I've never been a big Broadway musical guy. I've seen my share, both on Broadway and off. "Rent," which I liked. "How to Succeed in Business Without Really Trying," which I thought was OK. And, of course, I've seen so many movie adaptations, from ""42nd Street" to "West Sdie Story" to "Hairspray" and so on.
So I wasn't really looking forward to "Jersey Boys," even if it was directed by Clint Eastwood. But I was pleasantly surprised, which I reveal in the review that I wrote for Spokane Public Radio. A transcription of the review follows:
Judging Broadway musicals takes an adroit critical hand. It’s not as if you can hold, say, “Phantom of the Opera” to the same standards as “A Streetcar Named Desire.” Looking for a similar sense of quality within such contrasting theatrical productions is tricky.
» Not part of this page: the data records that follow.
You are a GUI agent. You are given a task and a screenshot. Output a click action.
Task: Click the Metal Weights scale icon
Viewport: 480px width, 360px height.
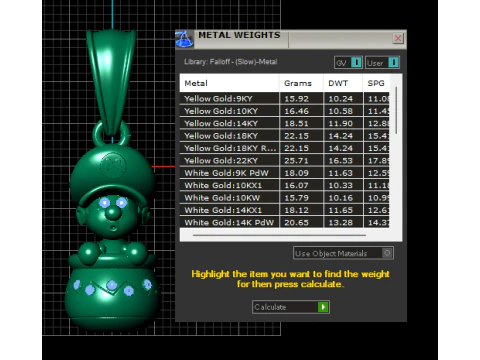coord(184,39)
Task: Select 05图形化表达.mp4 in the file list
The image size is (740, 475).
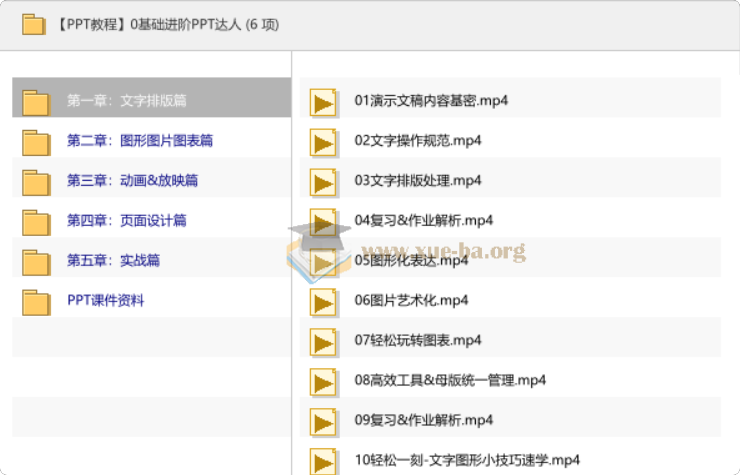Action: pos(411,261)
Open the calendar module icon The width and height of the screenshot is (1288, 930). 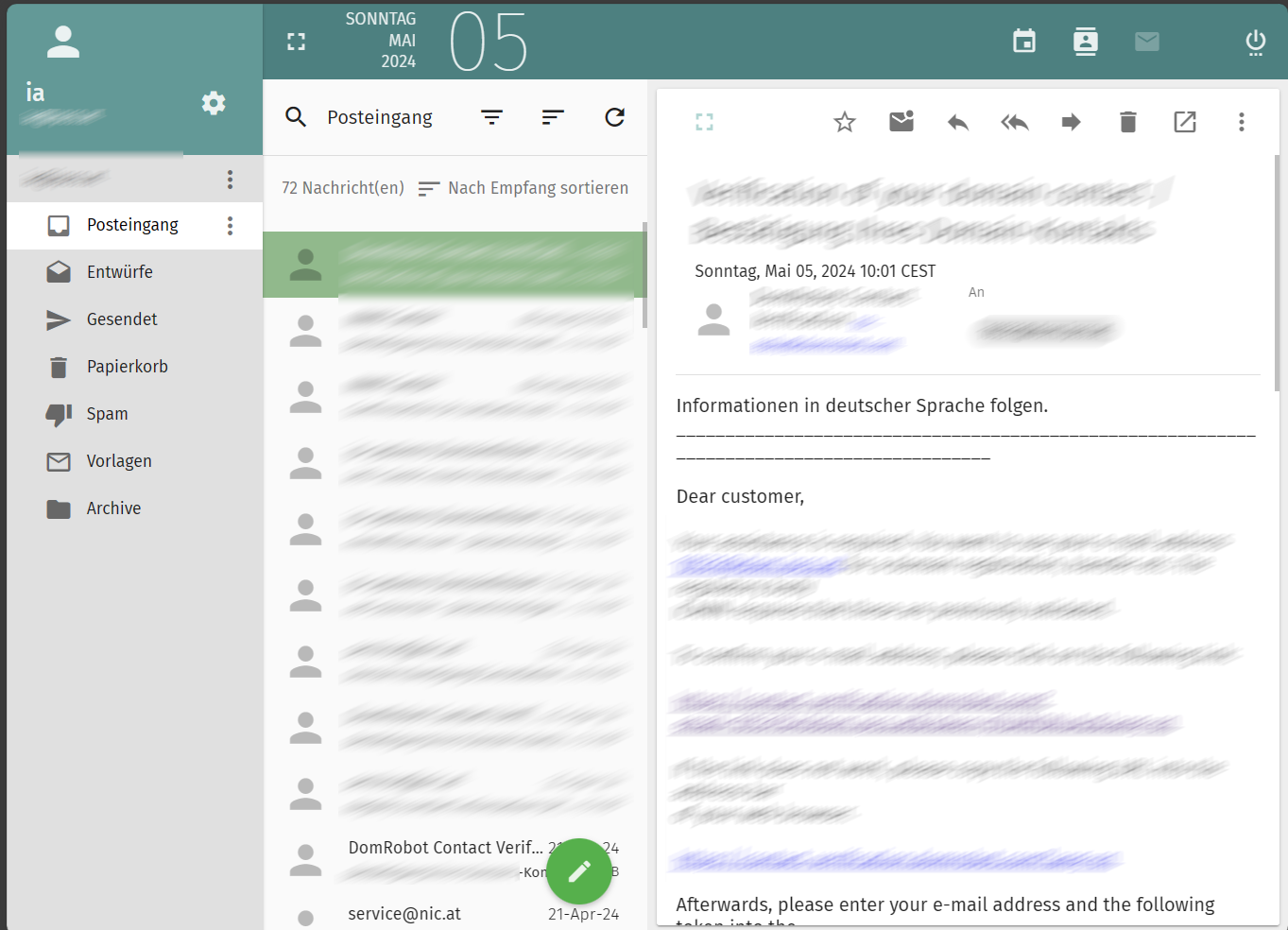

Truth is, you have to adjust your perspective. And relativity is key. You have to compare “Phantom of the Opera” with, say, “Jersey Boys.” And in movie terms, at least, that means weighing the weepy feeling that strikes you when Gerard Butler sings “The Music of the Night” against whatever you feel when John Lloyd Young sings “Can’t Take My Eyes Off You.”
Young, of course, is the actor who plays Frankie Valli in Clint Eastwood’s movie version of “Jersey Boys,” the show that won the 2006 Tony Award. Adapted by original authors Marshall Brickman and Rick Elice, “Jersey Boys” is a period-piece study of the multi-hit ’60s-era singing group The Four Seasons. And if I sound muted in my appreciation for Young’s singing, it’s no reflection on his abilities. It’s just that I’m not confident that everyone today shares my affection for a group that was churning out hit songs when I was just approaching adolescence.
Again, I’m speaking here about relativity. I won’t argue that “Jersey Boys” is a great film. In a certain sense, it’s no different from any other hard-road-to-success picture that has been made about singers from Al Jolson to Billie Holiday, Ray Charles to Johnny Cash. We have the rough beginnings, kids in urban New Jersey caught between crime and their dream of making it as entertainers. Next comes the break: They find a sound and a competent producer and, fairly quickly, make it big. Then come the complications: Being blindsided by all the problems that come with too much, too soon – while life goes on and on. Finally, we arrive at the resolution, which is as glossed over as any shiny new LP in its pristine packaging.
But melodramatic shine is all part of what makes Broadway, and maybe the best thing that director Eastwood has achieved with his “Jersey Boys” is to have given us something that strikes a balance between that stagey glow and the greater sense of authenticity that the movie screen demands. Yes, Eastwood does have a good cast to work with: Young has the Valli-like pipes, if not quite the acting chops, to play our lead singer. Yet Vincent Piazza as tough-guy Tommy DeVito, Erich Bergen as a winking Bob Gaudio and a Mike Doyle as producer Bob Crewe carry enough swagger for any movie.
And even as that cast walks through a movie world that, for the most part, is set clearly on a studio backlot, Eastwood misdirects us by keeping his movie moving, by having various cast members address the audience directly and by always using that memorable music to enhance our emotions.
Seeing “Jersey Boys” isn’t exactly like time-traveling back to 1960. But if I close my eyes, it’s as close as I can come.